AstraZeneca buys most of Acerta for $4 billion to add cancer drug
By Ben Hirschler
LONDON (Reuters) - AstraZeneca is to buy 55 percent of privately held biotech firm Acerta Pharma for $4 billion to give it access to a new kind of blood cancer drug, boosting its long-term growth at the cost of a near-term hit to earnings.
It is a lofty price but AstraZeneca believes acalabrutinib could sell more than $5 billion a year, supporting its return to growth and completing the transformation of the drugmaker's oncology business.
"By doing a dilutive acquisition we don't make our lives easier in the short term but we are committed to our stated goals and we will manage through," Chief Executive Pascal Soriot told reporters on Thursday.
Future acalabrutinib revenue would be on top of the $45 billion sales target for 2023 set out last year, he added.
AstraZeneca may end up paying as much as $7 billion if it acquires the rest of Acerta, reflecting fierce competition among pharmaceutical companies for promising new drugs in the hot field of oncology.

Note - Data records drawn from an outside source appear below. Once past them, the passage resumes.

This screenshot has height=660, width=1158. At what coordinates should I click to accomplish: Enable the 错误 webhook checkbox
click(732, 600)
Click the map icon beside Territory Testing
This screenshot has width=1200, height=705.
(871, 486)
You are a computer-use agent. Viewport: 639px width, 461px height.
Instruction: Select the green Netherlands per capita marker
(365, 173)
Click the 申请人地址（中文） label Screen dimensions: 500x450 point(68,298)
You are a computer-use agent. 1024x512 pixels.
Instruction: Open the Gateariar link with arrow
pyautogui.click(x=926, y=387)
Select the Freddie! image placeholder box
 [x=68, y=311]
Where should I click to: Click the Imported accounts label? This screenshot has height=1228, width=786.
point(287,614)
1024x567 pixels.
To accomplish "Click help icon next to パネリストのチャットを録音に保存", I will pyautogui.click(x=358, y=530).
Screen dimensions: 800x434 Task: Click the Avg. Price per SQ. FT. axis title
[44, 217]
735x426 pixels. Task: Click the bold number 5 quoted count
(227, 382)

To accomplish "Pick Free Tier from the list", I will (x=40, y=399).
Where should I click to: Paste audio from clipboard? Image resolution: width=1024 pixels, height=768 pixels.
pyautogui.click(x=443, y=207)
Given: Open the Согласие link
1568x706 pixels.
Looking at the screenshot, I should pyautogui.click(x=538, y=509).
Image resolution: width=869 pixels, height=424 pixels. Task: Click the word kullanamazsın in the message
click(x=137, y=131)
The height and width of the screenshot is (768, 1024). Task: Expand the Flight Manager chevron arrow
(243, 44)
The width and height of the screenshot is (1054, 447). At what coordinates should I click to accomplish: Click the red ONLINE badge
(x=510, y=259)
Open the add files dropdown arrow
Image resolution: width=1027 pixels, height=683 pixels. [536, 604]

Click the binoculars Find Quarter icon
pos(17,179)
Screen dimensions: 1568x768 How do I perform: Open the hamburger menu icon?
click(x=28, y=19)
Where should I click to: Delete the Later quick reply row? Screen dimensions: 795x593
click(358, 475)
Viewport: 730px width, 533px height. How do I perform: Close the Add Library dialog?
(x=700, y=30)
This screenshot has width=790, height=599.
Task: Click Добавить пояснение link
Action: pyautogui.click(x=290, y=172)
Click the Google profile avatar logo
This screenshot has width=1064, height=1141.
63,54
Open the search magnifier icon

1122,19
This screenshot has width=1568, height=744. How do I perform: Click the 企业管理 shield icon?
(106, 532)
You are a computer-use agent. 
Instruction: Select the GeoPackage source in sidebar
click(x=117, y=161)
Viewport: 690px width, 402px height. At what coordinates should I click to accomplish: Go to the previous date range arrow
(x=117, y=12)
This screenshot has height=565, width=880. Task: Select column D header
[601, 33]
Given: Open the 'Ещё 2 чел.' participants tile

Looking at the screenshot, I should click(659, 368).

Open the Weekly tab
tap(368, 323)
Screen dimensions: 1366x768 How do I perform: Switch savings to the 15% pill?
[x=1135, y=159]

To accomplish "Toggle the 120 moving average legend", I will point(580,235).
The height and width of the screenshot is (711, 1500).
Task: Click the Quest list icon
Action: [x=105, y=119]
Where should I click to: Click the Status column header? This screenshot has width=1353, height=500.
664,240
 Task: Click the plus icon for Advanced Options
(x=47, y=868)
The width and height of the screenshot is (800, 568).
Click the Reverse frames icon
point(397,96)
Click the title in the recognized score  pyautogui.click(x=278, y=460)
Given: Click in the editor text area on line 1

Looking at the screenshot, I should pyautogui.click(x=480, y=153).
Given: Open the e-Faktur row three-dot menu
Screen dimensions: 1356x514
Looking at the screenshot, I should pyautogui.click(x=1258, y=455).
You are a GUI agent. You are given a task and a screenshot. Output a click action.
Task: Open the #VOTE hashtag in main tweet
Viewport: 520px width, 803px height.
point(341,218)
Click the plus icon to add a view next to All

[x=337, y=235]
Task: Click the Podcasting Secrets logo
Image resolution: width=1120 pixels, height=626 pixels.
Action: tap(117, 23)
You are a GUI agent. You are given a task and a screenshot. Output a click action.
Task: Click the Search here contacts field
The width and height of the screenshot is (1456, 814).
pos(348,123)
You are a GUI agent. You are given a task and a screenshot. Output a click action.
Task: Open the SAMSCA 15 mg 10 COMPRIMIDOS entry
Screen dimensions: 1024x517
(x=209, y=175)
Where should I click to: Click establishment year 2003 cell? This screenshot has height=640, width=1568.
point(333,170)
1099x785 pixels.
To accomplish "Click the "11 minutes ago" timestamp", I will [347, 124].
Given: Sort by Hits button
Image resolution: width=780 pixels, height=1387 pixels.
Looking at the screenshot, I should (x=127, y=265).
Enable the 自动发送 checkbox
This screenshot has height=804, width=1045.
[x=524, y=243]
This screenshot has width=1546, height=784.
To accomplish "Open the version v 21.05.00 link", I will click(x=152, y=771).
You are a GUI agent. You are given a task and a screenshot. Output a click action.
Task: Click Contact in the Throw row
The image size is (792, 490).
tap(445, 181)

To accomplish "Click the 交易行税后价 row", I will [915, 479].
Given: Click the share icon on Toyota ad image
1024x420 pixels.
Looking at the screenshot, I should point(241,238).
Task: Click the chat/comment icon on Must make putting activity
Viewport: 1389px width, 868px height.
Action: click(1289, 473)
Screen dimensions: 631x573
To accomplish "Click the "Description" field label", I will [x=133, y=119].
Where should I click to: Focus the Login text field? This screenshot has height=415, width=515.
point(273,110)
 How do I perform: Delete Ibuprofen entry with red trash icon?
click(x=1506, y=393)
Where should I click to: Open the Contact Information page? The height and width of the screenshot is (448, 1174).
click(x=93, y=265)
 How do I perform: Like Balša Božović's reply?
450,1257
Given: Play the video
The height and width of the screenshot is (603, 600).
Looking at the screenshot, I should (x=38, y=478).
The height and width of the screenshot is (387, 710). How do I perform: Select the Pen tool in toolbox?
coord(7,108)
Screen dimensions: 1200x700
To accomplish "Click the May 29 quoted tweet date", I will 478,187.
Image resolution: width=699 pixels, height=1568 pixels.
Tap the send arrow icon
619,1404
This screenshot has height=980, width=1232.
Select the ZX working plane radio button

It is a bold move by Soriot, who has been overhauling AstraZeneca since he arrived three years ago. Deutsche Bank analyst Richard Parkes said the deal looked smart but could divide investors.
"While significant clinical and commercial risks remain, the transaction could ultimately prove a stroke of genius, adding a multibillion-dollar potential drug launch in 2017 that could accelerate AstraZeneca’s re-emergence as a major force in oncology," he said.